The Academic Committee of the Doctoral Programme will be the body responsible for establishing individually for each doctoral student the training activities that must be taken and passed in order to complement their training on admission to the Doctoral Programme. These training complements will preferably be subjects from official degrees and in any case will not be activities that form part of the Doctoral Programme, and must be taken during the first year after admission to the Doctoral Programme. These complements must be reported favourably by the responsible academic bodies and will be considered as doctoral training for the purposes of public prices, scholarships and grants.
The Doctoral School is conceived as a space for exchange and interrelation between students, professors, researchers and professionals of recognised prestige. It is therefore the appropriate environment to promote training activities that enable doctoral students to acquire knowledge and skills that will have a positive impact on their research training, and which would otherwise be very difficult or costly for the research groups involved in a particular doctoral programme to provide. Some of these activities may be general in scope, and can be extended to all doctoral students. Others, on the other hand, may be more positively developed on a sectoral basis, i.e. by broad areas of knowledge. The planning and decision on the scope of application of each of the activities will be carried out by the Directorate of the Doctoral School in collaboration with the Academic Committees of the different doctoral programmes.
Throughout the training period (3 years full-time, 5 if part-time student), students on the programme must carry out at least the following activities:
- Conferences and seminars on topics of the research lines (75 hours).

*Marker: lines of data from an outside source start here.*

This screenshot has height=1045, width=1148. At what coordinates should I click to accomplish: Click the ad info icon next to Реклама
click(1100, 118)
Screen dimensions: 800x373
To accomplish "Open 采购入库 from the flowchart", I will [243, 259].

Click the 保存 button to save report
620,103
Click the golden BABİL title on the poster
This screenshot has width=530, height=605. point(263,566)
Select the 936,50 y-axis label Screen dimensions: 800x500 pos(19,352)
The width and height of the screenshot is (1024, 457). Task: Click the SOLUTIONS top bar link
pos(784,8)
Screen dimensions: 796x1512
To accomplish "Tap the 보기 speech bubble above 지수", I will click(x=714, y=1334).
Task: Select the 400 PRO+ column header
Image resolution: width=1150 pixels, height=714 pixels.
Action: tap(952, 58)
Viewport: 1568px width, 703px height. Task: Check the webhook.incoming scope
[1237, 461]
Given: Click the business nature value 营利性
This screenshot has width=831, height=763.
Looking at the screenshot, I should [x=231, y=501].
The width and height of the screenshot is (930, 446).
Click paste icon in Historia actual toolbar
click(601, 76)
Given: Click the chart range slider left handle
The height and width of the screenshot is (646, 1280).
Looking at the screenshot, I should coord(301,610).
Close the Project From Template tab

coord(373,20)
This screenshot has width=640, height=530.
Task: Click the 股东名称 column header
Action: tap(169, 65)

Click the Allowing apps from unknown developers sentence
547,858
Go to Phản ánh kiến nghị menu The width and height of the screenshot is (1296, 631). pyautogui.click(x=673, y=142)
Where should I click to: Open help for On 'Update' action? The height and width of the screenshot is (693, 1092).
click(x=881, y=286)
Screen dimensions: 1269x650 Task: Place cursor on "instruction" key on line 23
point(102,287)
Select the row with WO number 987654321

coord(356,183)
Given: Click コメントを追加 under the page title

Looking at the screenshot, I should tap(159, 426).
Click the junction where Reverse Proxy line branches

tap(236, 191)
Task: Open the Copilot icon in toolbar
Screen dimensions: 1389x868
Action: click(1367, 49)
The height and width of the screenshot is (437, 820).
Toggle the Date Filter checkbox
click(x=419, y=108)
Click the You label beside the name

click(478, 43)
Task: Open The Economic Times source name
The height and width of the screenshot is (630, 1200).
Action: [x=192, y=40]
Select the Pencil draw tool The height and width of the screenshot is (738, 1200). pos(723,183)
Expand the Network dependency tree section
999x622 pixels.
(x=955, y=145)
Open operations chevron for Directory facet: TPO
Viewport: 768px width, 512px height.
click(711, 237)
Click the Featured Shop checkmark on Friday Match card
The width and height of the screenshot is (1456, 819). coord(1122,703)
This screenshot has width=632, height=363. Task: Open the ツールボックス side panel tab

- Study of the state of the art literature on the thesis topic to be carried out (60 hours).
- Seminars on the fundamentals and fundamental tools (20 hours).
The Doctoral School Management, in collaboration with the Academic Committees of each doctoral programme, will promote the mobility of doctoral students by providing information on grants and subsidies for the mobility of doctoral students to other R+D centres, as well as on the availability of places for doctoral students' stays in the different national and international research organisations.
The research groups will inform the students of the possible summer schools on related topics that are usually held in different European countries (some of them, of course, in Spain) and of the grants, if any, that these schools make available to the students.